State senators discuss truck lanes concession on New Jersey Turnpike

July 9, 2008

Senate leaders are discussing with the Corzine administration a private toll concession to manage truck and bus lanes on the New Jersey Turnpike. Richard Cody, president of the senate and Raymond Lesniak chair of an economic committee are both reported by Joe Donahue in the Star-Ledger as saying they are looking at a partial toll concession - either for truck and bus lanes or for premium service lanes for cars.

Proposals for full concessioning of the Turnpike foundered in 2006, as did proposals for a public sector 'monetization' based on steep toll increases earlier this year.

Codey and Lesniak are now exploring partial concessions as a way of putting the costs of expanding the Turnpike on classes of motorists who benefit most, and avoiding the need for large across the board toll increases.

Governor Jon Corzine is quoted in the New York Times as saying the senators' ideas were "worthy of examination" adding: "We're looking at a whole host of alternatives, and we have an absolute need to come together with a plan."

The major opportunity for a concession arises out of the Turnpike's need for widening in its central section from Interchange 9 (IC9) at MP83 (Mile Post 83) in East Brunswick south 56km (35 miles) to IC6 in Mansfield (MP48).

This is a $2 billion-plus project.

16km (10 miles) of the pike south of IC9 is relatively simple third laning of the outside roadways of a dual-dual segment of 2/3/3/2 lanes configuration to match the 3/3/3/3 lanes north of IC9.

The remaining 40km (25 miles) from MP73 south to MP48 however requires adding twin three lane roadways to the existing 3/3 lane configuration and rebuilding or major improvements of up to seven interchanges so the inner roadways have direct connector ramps or 'jumpovers' like those north of MP73.

The improvements would extend the dual-dual (DD) or quad segment now 72km (45mi) to 112km (70 miles).
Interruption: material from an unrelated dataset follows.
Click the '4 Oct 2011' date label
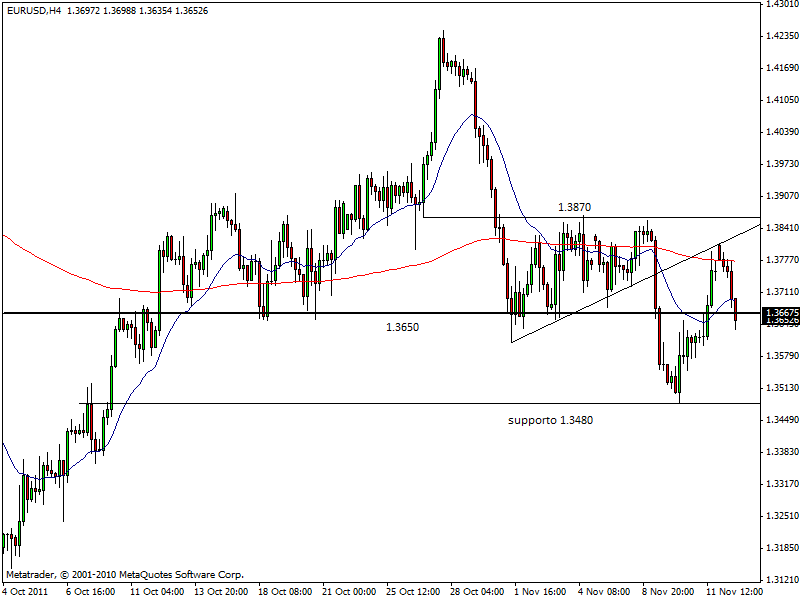This screenshot has width=800, height=600. 24,591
At the northern end in Newark (MP106) the pike splits into separate eastern and western 3+3 lane expressways, the first serving New York City tunnels and the second northern NJ and the George Washington bridge, maintaining 12 lanes total.
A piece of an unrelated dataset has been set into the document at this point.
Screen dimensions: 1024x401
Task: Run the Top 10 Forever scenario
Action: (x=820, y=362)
23km (14 miles) of the central segment from IC11 (MP91 in Woodbridge) to IC14 (MP105 in Newark at I-78) has a 4/3/3/4 lane configuration and carries over 200k vehicles/day average.
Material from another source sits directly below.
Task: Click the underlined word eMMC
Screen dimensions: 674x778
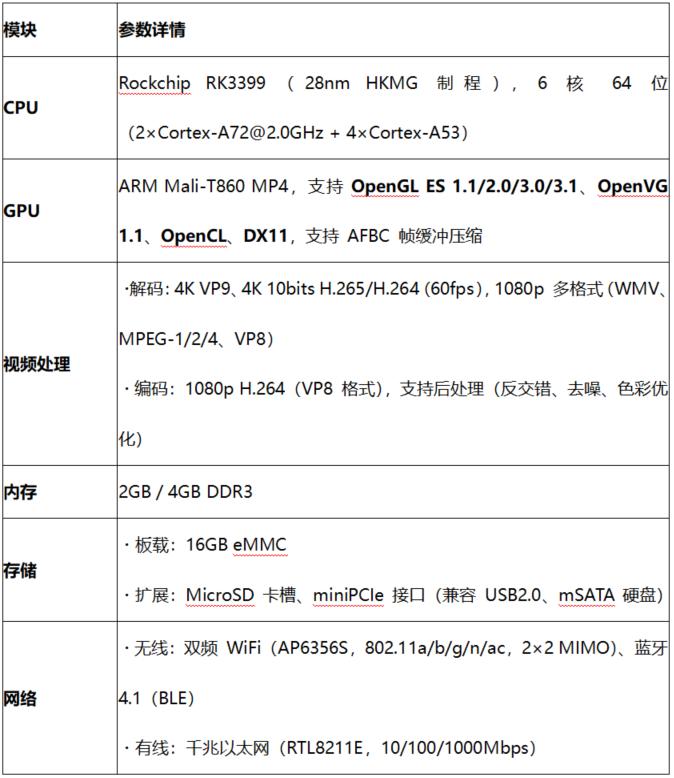Action: (259, 545)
In central Jersey around IC9 and IC8A where there are lane drops from 12 to 6 lanes southbound merging traffic backs up for miles on a regular basis weekday afternoons and also at weekends when New Yorkers and Jerseyites head south for the Delaware beaches.

Average daily traffic in the segment to be widened IC9 to IC6 ranges at present between 118k and 171k/day as point flows. Total traffic on the Turnpike is forecast to grow from 677k trips/day in 2003 to 1,109k/day or 68% by 2021.

Trucks constitute a high proportion of the Turnpike traffic - about 12% by volume and 34% by revenue. The truck proportion is above average in the central segment.

Modification of the details of the Turnpike plan?

At present the dual-dual or quadruple roadway configuration is managed for cars-only on the inner roadways, and a mix of cars and trucks on the outer roadways. The plan for the widening is to extend the same arrangement south. The two roadways are almost identical with each consisting of 53ft (16.2m) of pavement striped for three 12ft (3.65m) travel lanes and a full breakdown shoulder rightside and a 5ft (1.5m) leftside shoulder or offset from the pavement edge.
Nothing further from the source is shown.